Your fig tree should not be fertilized in the year it is planted. In the following spring it will enjoy an application of a granular slow release type of nitrogen fertilizer after the leaves have appeared. For in ground trees, spread a cup or two of fertilizer for every year of growth until you get to ten cups. Spread the fertilizer somewhat evenly around the tree under the drip line, but no closer to the tree than five inches. In containers give your tree several cups of fertilizer in the spring and again in June, remembering that there is no real soil in that container so the tree is completely dependent on you for its nutrition. Like all fruit trees, too much fertilizer in any year will create lots of green growth and very little fruit. With figs, over-fertilizing also makes them much more vulnerable to winter damage because their growth rate is so rapid.
In the deep south, a fig tree can become quite large so there is little need to prune after shaping the tree in the first four or five years. In the rest of the country, figs can be pruned to be small single stemmed trees, or if left to their natural habit become multi-stemmed shrubs. In many instances, fig growers will shape the multi-stemmed shrub into a flat sided, fan-shaped bush that is growing up against a south-facing wall. As a reminder, if your skin is sensitive to the fig's milky latex, wear gloves during pruning.
What I’m saying is that figs are quite amenable to fairly constant pruning over the years, or will be perfectly happy being left alone.

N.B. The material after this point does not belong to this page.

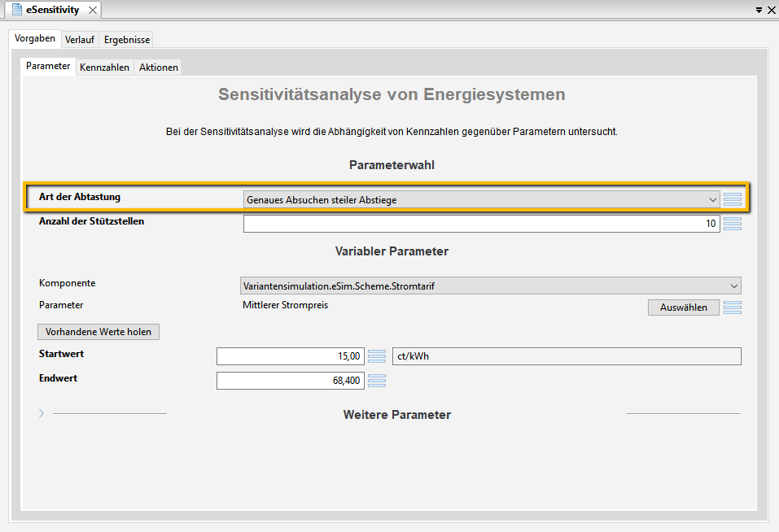Click the list icon beside Art der Abtastung

click(x=733, y=199)
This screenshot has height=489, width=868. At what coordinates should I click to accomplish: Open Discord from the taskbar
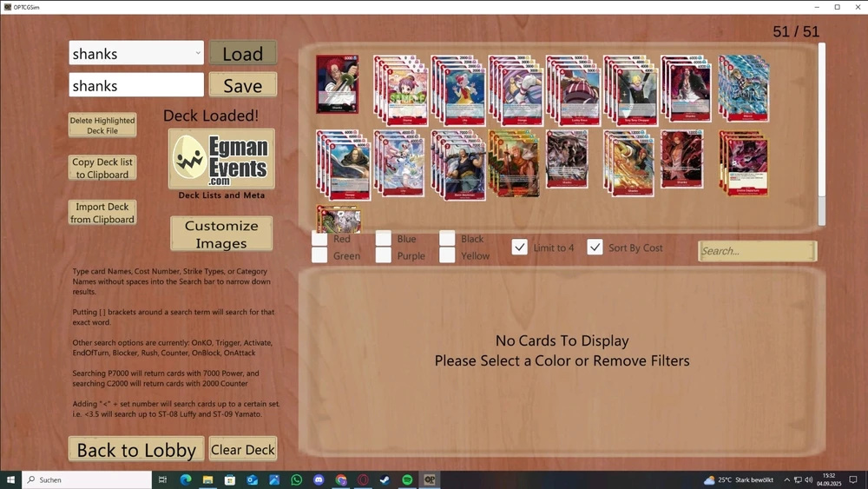(319, 479)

Here is the key piece of information for folks growing the “common fig”, which is the most popular. The fruit in the first or breba harvest is produced on “old” wood that was produced in the previous year. The fruit on the common fig in the main harvest in late summer grows on “new” wood. That is a branch that is produced in the current year. The branches forming this year will have fruit on them in the current year and then again in the early part of next year. I mention this to point out that if you prune the whole tree back during the winter, the normal time to prune, you are likely losing your early crop. In most areas, except in the deep south, that early crop is usually inconsequential, so don’t worry about it. The tree can be cut down to the ground and the new growth will produce fruit in the late summer.

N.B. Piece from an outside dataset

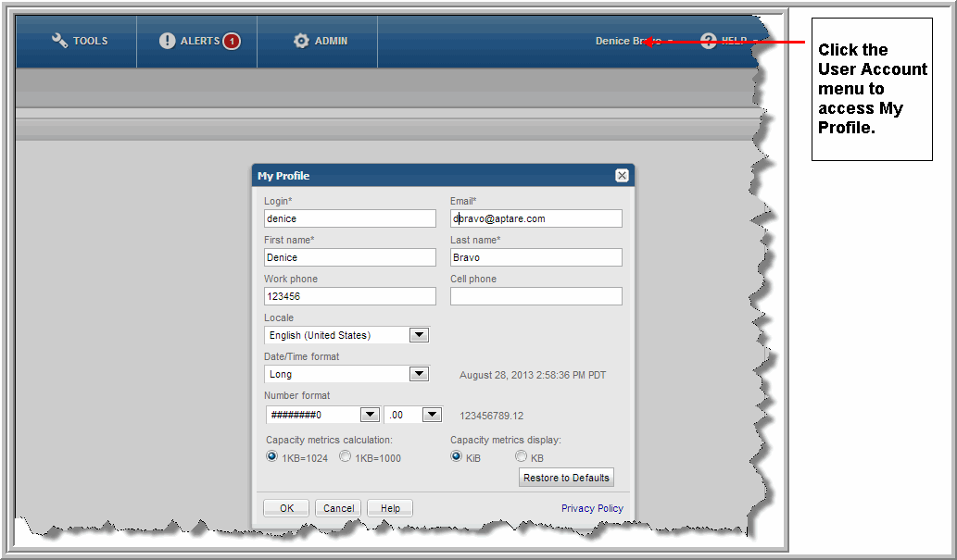The image size is (957, 560).
Task: Cancel the My Profile changes
Action: [x=338, y=508]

At the same time, most folks feel a bit nervous cutting the whole tree back at one time. The safe approach until you gain some experience and confidence is to follow the one third rule. Take no more than one third of last year’s growth off of no more than one third of the branches. As with all trees, you should remove all dead wood at any time.
For those of you living in areas where a heavy freeze can show up unexpectedly, mother nature may do some radical pruning for you. Fig trees hit by an unexpected cold snap in the fall might die back all the way to ground, scaring the wits out of newbie fig growers. For you experienced fig enthusiasts, you know that in most cases, especially if you had a good layer of organic mulch, that fig tree will come back next year. It might not produce as much fruit in that first year back from the dead, but it will be fine in the second year and thereafter; at least until you get hit with another unexpected freeze.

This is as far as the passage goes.